● **Source material**:
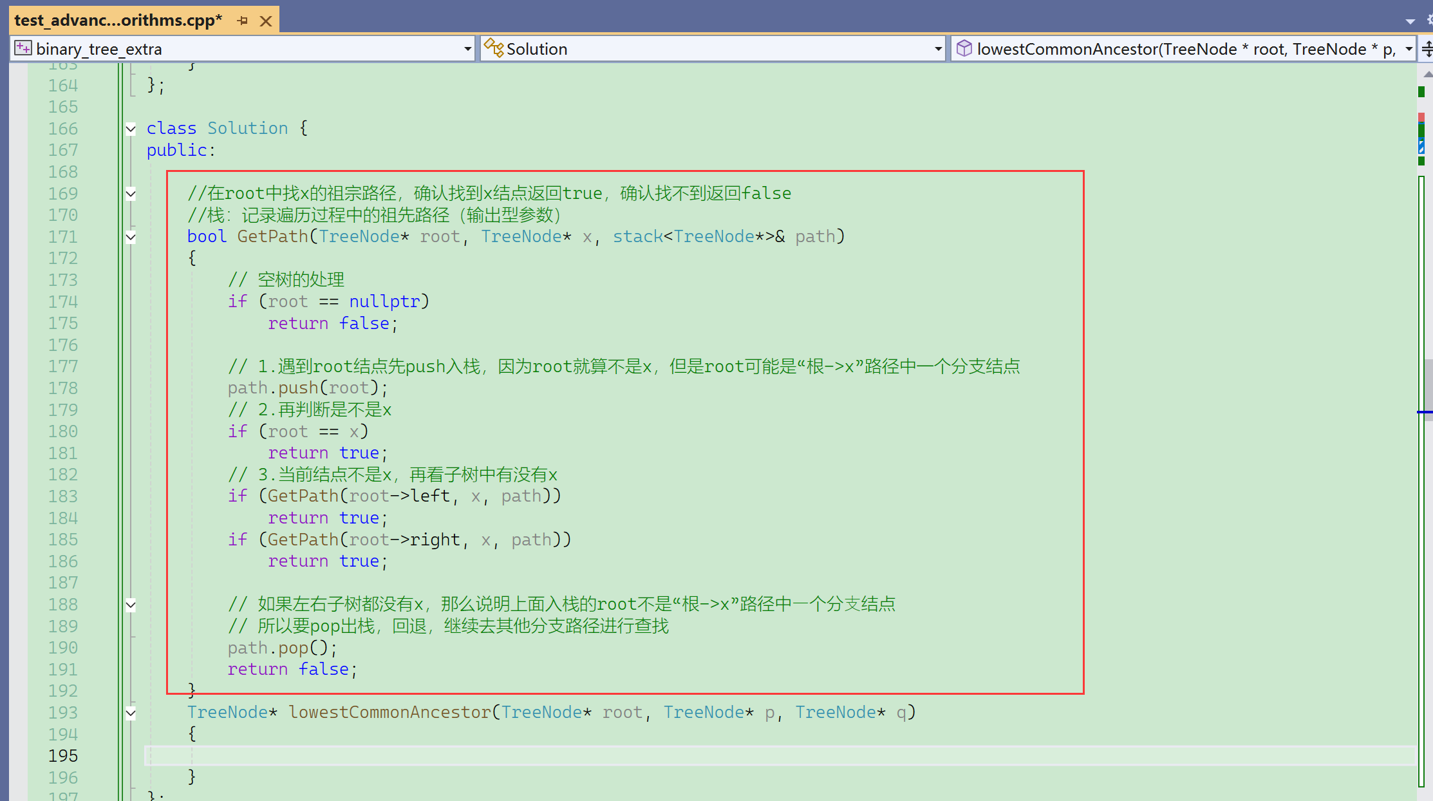The width and height of the screenshot is (1433, 801).
Task: Open the lowestCommonAncestor member dropdown
Action: click(1409, 49)
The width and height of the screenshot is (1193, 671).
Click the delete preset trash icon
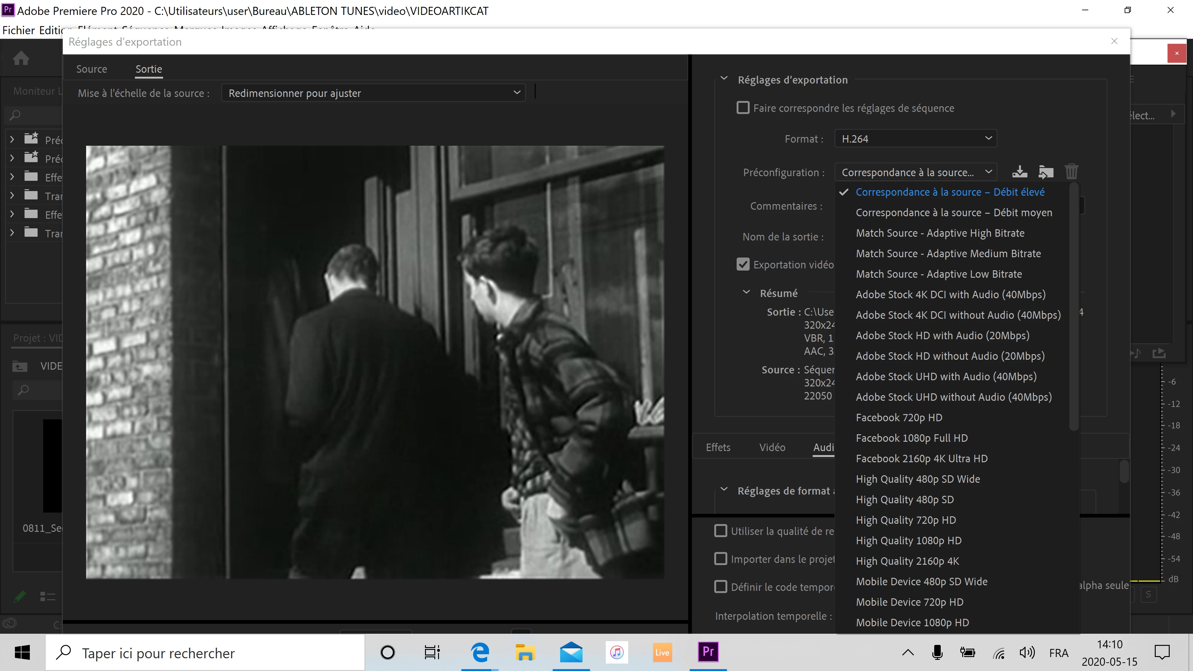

● **Work required**:
Could you repeat word for word only the lines from the one that contains "The width and height of the screenshot is (1193, 671)." through the end of the listing, leaving out the pictures?

● **Result**:
The width and height of the screenshot is (1193, 671).
Click the delete preset trash icon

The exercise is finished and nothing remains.